[Stored items]
---
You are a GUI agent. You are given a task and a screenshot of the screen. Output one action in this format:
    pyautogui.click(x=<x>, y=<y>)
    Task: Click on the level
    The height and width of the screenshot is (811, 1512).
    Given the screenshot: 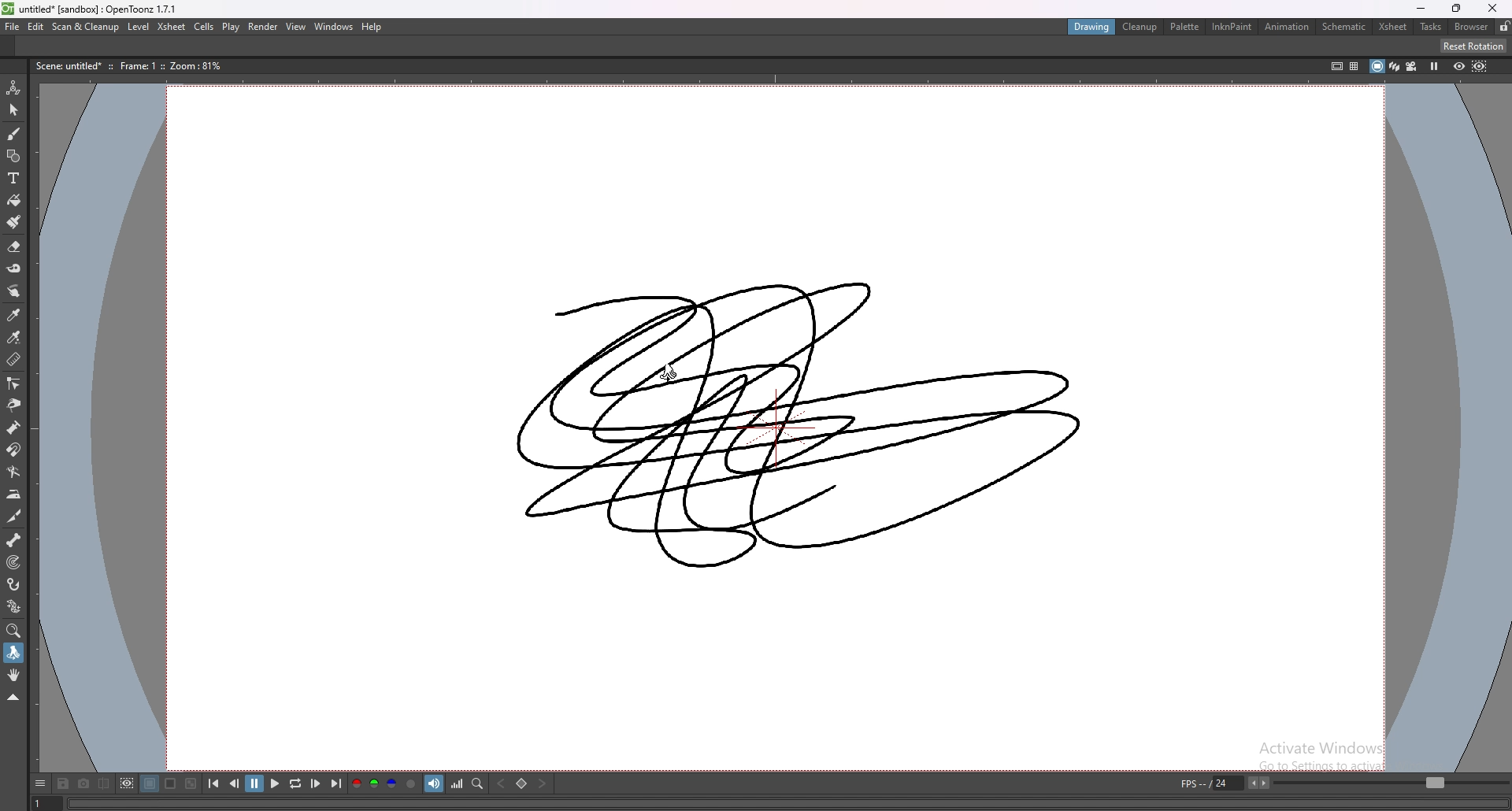 What is the action you would take?
    pyautogui.click(x=139, y=26)
    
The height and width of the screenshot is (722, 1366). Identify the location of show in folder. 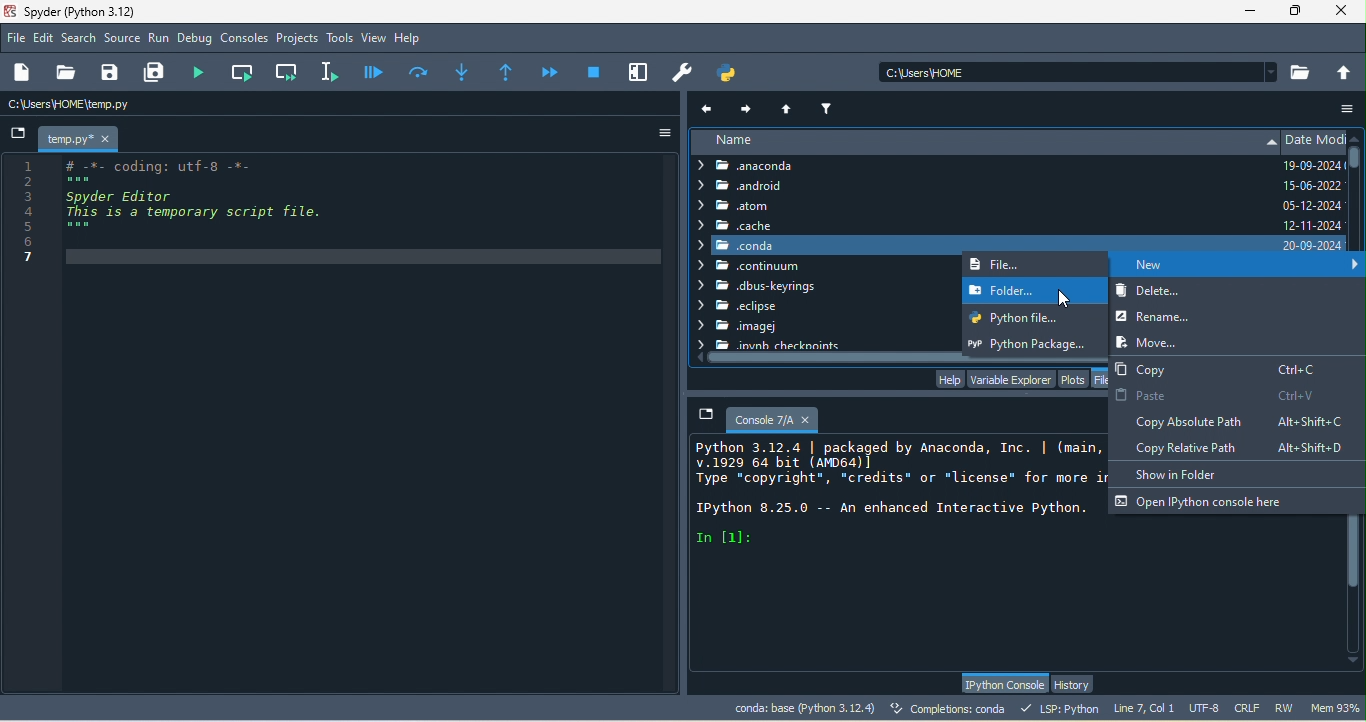
(1187, 473).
---
**EXERCISE DETAILS:** Starting with the line that contains "The height and width of the screenshot is (722, 1366)." and continuing through the end of the records, turn those lines into a numbered list, skipping any blank lines. Leave the pictures out of your answer.

**RESPONSE FOR THIS EXERCISE:**
1. The height and width of the screenshot is (722, 1366). Identify the location of show in folder. 
2. (1187, 473).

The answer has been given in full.